We will now review some of the recent material regarding normal subgroups and quotient groups.

- On the
**Normal Subgroups**we said that if $(G, *)$ is a group and $(H, *)$ is a subgroup, then $(H, *)$ is said to be a**Normal Subgroup**if for all $g \in G$ we have that:

\begin{align} \quad gH = Hg \end{align}

- That is, the left coset of $H$ with representative $g$ is equal to the right coset of $H$ with representative $g$ for every $g \in G$.

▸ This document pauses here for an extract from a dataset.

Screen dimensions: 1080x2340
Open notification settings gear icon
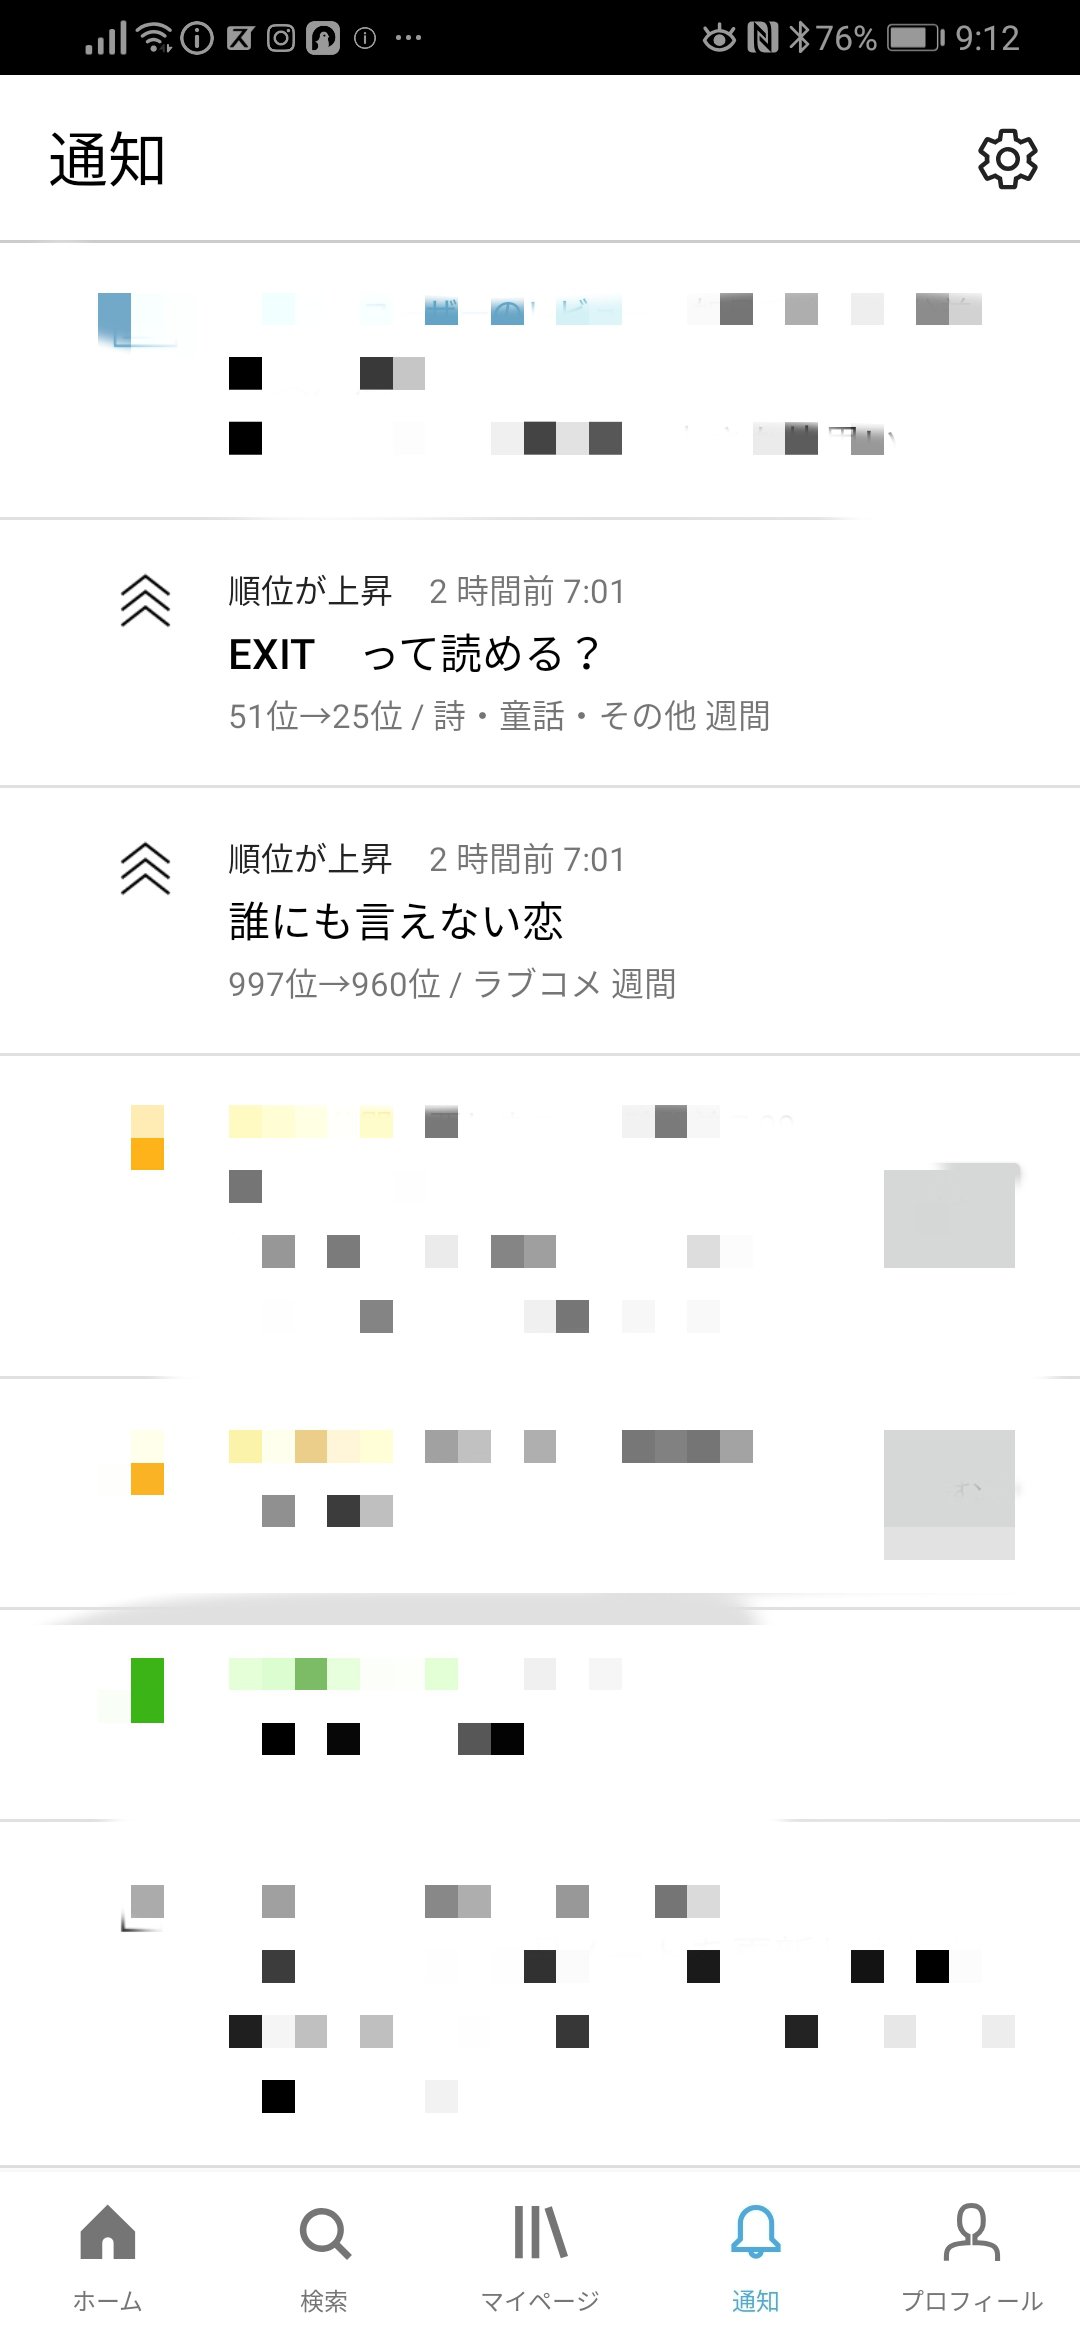point(1007,159)
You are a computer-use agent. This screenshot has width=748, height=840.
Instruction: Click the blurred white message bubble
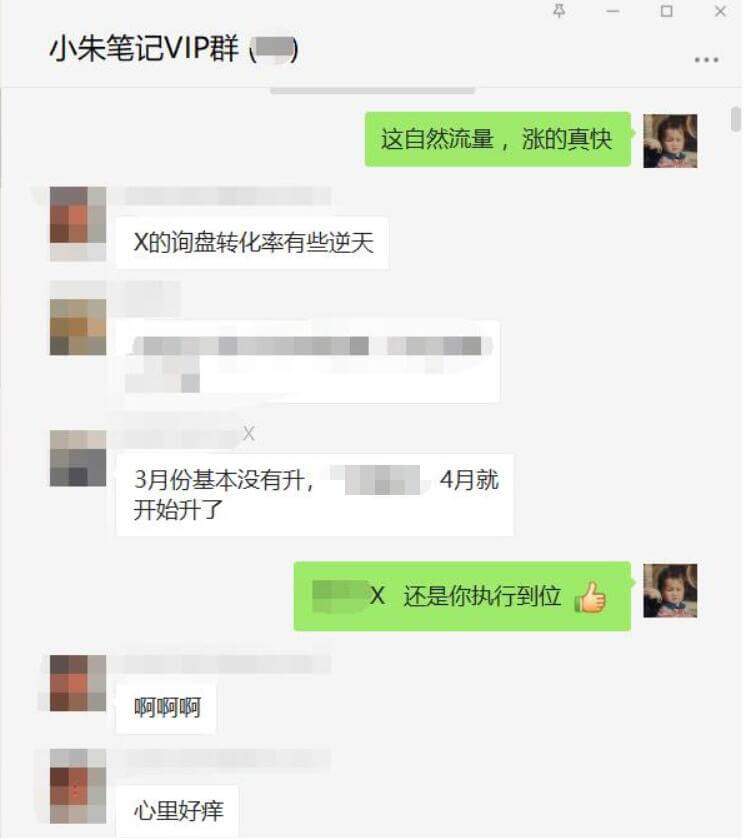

- We noted that if $(G, *)$ is an abelian group then every subgroup of $(H, *)$ is a normal subgroup.

- On the
**Criteria for a Subgroup to be Normal**we listed a bunch of criteria for a subgroup to be normal. These equivalent statements are summarized below.

Equivalent Statements |
---|

(a) $(H, *)$ is a subgroup of $(G, *)$. |

(b) $gHg^{-1} \subseteq H$ for all $g \in G$. |

(c) $gHg^{-1} = H$ for all $g \in G$. |

- On the
**Quotient Groups**page we said that if $(G, *)$ is a group and $(H, *)$ is a normal subgroup then the corresponding**Quotient Group**is the set $G / H = \{ gH : g \in G \}$ of left cosets of $H$ with the operation $\cdot$ defined for all $g_1H, g_2H \in G / H$ by:

\begin{align} \quad (g_1H) \cdot (g_2H) = (g_1 * g_2)H \end{align}

- We proved that the order of $G / H$ is given by:

\begin{align} \mid G / H \mid = \frac{\mid G \mid}{\mid H \mid} \end{align}

- On the
**Some Examples of Quotient Groups**we gave some simple examples of quotient groups.